Menyiasati Keuangan Keluarga Akibat Kenaikan Harga BBM
Hidup dalam sistem kufur tentu bukan pilihan kita. Himpitan ekonomi menjadi pil pahit yang harus ditelan. Kenaikan harga BBM yang berbuah krisis keuangan rumah tangga menjadi beban pikiran yang harus disikapi secara bijak dan tepat oleh setiap ibu rumah tangga. Tak jarang, kesalahan memandang persoalan menghasilkan perilaku yang keliru dan bisa merendahkan martabat seseorang. Padahal krisis ekonomi seperti ini sebenarnya dapat mengantarkan seorang Muslim mendapatkan kemuliaan di sisi Allah SWT. Adanya strategi yang tepat dalam menghadapi krisis menjadi kuncinya.
Membangun Paradigma
Kesempitan memang bisa membawa pada petaka. Namun, dengan akidah dan pemahaman Islam yang kuat, kesempitan justru bisa menjadi keberuntungan dan ladang pahala. Keluarga Muslim seharusnya mewaspadai masalah ini sehingga tidak terjebak pada sikap keliru.
Beberapa Sikap Keliru
- Ketakutan yang berlebihan.
Umumnya hal ini terjadi pada orang-orang yang lemah akidah, pesimistis dan mudah putus asa. Muncullah stres berkepanjangan hingga bunuh diri menjadi jalan terakhir. Kita tentu ingat kasus ibu yang tega membunuh anaknya bahkan dirinya karena himpitan ekonomi.

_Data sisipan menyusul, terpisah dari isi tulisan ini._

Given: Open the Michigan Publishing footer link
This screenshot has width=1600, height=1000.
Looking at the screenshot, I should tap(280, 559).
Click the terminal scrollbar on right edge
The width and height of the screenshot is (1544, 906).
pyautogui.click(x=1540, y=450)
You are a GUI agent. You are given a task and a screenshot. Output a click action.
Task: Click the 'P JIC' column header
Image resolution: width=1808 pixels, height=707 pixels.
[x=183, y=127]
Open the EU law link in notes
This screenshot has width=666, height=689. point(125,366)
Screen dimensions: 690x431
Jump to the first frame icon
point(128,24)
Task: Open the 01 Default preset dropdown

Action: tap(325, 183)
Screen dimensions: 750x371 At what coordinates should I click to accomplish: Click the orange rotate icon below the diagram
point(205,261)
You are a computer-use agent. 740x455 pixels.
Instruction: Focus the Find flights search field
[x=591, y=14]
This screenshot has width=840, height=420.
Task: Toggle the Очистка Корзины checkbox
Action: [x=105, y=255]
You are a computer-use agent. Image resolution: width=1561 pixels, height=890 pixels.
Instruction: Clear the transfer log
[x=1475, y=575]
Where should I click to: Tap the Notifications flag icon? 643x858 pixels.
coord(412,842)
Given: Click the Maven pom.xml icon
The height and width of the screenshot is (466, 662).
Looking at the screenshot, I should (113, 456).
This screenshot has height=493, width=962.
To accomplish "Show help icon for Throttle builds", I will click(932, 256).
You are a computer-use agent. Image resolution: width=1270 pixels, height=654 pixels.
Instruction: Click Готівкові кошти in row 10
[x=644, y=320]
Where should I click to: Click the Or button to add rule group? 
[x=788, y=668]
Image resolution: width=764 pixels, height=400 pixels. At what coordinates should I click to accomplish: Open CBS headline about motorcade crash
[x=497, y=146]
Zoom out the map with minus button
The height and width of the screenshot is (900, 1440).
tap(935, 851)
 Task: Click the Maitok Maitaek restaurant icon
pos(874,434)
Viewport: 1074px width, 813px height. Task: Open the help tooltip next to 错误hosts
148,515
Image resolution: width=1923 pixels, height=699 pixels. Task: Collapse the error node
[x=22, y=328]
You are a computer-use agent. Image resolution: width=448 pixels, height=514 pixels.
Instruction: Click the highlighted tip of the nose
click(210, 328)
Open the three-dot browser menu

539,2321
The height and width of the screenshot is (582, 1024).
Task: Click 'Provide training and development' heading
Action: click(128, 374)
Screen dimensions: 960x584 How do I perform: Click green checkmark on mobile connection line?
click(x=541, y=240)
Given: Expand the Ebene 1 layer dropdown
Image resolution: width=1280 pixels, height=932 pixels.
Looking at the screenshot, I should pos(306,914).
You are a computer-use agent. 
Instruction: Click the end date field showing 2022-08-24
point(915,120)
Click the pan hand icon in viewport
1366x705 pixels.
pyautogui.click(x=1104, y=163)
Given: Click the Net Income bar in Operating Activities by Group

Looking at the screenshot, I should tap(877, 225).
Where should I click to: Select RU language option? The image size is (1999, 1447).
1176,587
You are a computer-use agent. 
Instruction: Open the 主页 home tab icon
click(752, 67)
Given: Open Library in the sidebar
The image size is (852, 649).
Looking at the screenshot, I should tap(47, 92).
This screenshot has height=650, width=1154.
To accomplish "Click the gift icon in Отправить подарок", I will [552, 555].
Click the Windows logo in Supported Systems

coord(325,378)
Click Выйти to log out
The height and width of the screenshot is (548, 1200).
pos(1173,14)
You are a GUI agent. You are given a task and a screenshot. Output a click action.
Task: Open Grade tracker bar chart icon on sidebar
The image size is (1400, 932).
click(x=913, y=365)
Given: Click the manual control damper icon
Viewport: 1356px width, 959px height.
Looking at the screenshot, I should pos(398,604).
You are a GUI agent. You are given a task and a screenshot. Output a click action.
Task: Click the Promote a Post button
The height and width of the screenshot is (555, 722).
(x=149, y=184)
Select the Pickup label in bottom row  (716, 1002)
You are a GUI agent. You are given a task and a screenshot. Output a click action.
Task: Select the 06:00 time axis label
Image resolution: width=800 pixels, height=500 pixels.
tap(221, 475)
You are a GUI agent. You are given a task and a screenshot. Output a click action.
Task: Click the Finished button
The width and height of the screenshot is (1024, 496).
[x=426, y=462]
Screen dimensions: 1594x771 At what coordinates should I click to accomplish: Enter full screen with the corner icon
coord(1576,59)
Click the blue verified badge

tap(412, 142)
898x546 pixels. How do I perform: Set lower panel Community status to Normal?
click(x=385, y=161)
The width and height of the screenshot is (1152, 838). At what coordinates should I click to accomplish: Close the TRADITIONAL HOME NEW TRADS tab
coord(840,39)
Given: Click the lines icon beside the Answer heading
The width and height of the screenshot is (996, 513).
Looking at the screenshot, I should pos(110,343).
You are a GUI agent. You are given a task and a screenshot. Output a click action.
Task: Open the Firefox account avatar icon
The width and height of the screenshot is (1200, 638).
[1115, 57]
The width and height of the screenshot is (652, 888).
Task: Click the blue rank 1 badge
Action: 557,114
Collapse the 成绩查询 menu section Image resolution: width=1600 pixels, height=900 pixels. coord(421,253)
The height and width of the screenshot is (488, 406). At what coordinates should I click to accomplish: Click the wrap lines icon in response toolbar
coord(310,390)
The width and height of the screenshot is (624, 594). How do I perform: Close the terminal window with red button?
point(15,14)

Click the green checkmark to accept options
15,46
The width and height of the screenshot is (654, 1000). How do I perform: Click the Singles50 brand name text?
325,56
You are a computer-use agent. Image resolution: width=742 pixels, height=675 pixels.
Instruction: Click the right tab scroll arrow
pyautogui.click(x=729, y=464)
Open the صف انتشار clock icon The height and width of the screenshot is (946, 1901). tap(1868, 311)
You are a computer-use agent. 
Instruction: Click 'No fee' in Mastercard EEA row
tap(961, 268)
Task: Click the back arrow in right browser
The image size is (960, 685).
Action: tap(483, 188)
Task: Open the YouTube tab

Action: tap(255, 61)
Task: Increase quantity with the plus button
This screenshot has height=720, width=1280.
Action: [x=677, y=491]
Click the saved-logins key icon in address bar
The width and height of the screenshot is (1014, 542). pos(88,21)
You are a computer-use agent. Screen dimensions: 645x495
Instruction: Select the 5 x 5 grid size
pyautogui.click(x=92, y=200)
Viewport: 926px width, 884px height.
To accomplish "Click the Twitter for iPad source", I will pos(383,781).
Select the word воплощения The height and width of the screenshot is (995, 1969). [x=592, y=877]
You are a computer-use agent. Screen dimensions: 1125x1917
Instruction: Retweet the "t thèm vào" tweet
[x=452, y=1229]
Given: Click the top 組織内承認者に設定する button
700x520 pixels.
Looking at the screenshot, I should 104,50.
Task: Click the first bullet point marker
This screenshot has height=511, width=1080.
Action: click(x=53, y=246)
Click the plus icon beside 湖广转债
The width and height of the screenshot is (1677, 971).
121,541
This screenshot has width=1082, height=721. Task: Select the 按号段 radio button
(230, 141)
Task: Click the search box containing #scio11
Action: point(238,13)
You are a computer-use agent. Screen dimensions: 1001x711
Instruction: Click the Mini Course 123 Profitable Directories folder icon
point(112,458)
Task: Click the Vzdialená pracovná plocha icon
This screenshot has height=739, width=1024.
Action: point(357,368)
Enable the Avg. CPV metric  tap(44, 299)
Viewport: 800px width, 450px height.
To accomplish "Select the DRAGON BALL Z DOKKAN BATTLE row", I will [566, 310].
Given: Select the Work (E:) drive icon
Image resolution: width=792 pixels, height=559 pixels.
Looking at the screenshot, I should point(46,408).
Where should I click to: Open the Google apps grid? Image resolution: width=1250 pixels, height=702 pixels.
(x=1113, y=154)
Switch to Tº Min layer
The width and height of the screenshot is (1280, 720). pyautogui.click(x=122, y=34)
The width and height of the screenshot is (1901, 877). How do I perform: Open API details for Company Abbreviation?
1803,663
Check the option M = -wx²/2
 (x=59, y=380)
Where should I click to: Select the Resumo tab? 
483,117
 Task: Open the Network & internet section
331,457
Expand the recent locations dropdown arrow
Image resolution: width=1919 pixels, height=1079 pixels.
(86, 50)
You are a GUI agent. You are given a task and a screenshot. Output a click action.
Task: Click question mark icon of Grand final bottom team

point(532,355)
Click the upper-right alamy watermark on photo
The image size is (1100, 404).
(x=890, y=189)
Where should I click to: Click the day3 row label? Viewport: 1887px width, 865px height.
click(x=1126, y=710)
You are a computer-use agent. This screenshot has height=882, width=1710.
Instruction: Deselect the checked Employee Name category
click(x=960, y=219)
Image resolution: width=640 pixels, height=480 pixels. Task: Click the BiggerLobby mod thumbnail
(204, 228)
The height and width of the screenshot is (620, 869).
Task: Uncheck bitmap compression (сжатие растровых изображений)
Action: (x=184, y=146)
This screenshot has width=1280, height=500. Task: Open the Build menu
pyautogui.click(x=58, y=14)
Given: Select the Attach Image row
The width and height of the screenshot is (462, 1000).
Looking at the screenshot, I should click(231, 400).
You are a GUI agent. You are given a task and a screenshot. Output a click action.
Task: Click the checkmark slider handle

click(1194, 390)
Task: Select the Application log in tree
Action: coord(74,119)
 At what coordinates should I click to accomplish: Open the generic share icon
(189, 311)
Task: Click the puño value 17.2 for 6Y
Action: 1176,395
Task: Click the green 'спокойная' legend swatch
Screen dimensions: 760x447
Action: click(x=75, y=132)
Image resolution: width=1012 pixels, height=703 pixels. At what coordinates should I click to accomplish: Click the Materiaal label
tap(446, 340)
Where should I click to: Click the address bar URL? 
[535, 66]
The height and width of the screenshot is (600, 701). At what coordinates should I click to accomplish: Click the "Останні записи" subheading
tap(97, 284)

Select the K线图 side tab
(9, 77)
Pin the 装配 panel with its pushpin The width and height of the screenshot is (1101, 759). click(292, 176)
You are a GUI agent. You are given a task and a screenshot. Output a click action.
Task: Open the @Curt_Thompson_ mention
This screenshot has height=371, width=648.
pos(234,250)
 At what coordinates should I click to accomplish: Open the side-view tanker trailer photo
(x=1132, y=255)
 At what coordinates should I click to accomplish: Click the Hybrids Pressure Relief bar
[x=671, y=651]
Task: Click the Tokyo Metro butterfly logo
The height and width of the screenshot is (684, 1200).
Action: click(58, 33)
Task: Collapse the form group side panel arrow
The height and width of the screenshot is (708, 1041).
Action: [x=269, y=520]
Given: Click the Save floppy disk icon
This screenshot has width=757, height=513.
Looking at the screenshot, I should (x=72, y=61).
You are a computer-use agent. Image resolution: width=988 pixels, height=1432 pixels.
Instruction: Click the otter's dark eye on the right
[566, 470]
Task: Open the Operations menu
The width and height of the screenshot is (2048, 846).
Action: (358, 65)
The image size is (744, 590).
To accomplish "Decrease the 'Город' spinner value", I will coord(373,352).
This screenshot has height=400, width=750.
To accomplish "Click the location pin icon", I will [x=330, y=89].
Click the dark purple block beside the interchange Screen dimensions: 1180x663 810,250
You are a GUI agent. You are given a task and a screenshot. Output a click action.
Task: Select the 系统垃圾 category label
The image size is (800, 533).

- Sikap pasrah yang salah-kaprah.
Banyak orang memandang masalah ini sebagai musibah atau bala yang tidak bisa ditolak. Tak sedikit sikap ini muncul dari keluarga menengah ke atas karena umumnya mereka tidak merasakan dampak kenaikan harga BBM ini. Namun, banyak pula warga miskin yang juga pasrah tanpa daya, bak kedatangan bencana tak diundang. Sikap ini muncul karena kurangnya ilmu dan pemahaman tentang hakikat persoalan. Sikap fatalis tersebut tentu tak boleh muncul pada diri Muslim. Sikap ini bertentangan dengan akidah Islam dan hukum syariah.
Paradigma yang Benar
Kenaikan harga BBM dan apapun jenisnya yang mengakibatkan himpitan ekonomi bukanlah semata-mata bencana. Kondisi ini bisa jadi memang ujian bagi keluarga Muslim. Namun, masalah ini juga layak menjadi peringatan agar kaum Muslim kembali pada aturan Allah SWT. Untuk itu setiap Muslim harus memiliki paradigma yang benar. Pertama: memiliki keyakinan yang kuat bahwa Allah SWT Maha Penolong (QS al-Anfal [8]: 40); bahwa Allah tidak menzalimi hamba-Nya (QS al-Kahfi [18]: 49). Karena itu manusia tidak boleh menzalimi dirinya sendiri, apalagi membunuh diri atau jiwa yang diharamkan Allah SWT. Keluarga Muslim harus memiliki sikap tawakal yang kuat serta senantiasa mengharap rahmat Allah.Kedua: memiliki ilmu dan pemahaman yang benar. Sesungguhnya kenaikan harga BBM dan sejenisnya bukanlah persoalan yang berada di luar wilayah kekuasaan manusia. Tindakan penguasa untuk menaikkan harga BBM hakikatnya adalah kefasadan. Pasalnya, kebijakan tersebut bertentangan dengan syariah Islam. Migas serta kekayaan alam lainnya dalam pandangan Islam merupakan barang milik umum yang pengelolaannya harus diserahkan kepada negara untuk kesejahteraan rakyat. Kenyataannya, penguasa telah melalaikan masalah ini hingga berbuah kebijakan menaikkan harga BBM. Sungguh, ini adalah kefasadan (Lihat: QS ar-Rum [30]: 41).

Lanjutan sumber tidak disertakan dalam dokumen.